*** Input data Section Begins ***

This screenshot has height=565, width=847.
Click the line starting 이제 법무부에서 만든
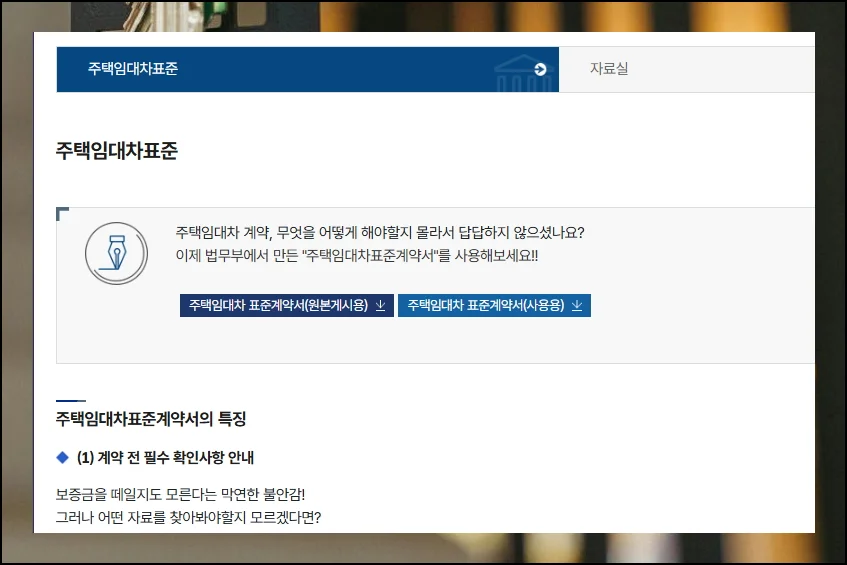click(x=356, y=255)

*** Input data Section Ends ***
*** Input data Section Begins ***

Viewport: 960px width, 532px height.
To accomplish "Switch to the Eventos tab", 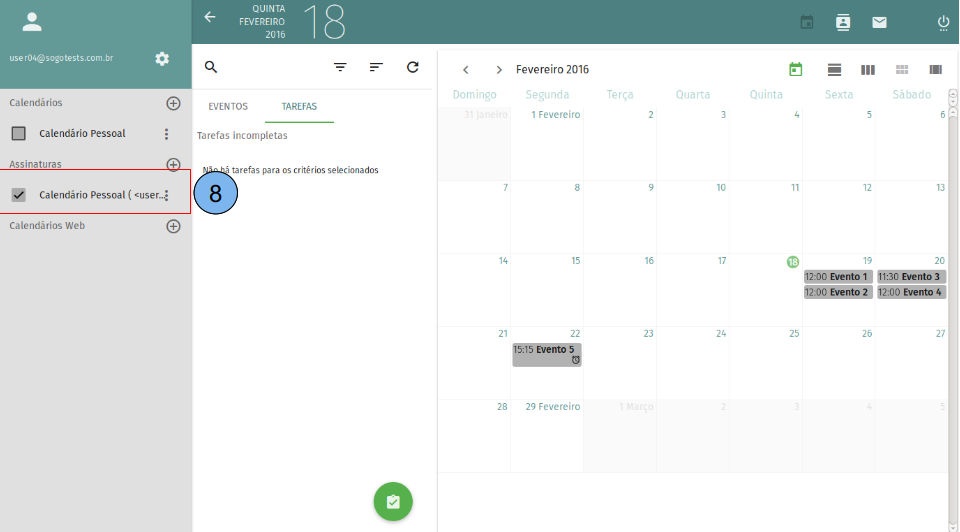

*** Input data Section Ends ***

## Instructions to follow
Where does the word "height" appear in the records above? Return every line that holds it.

## Answer area
This screenshot has height=565, width=847.
Viewport: 960px width, 532px height.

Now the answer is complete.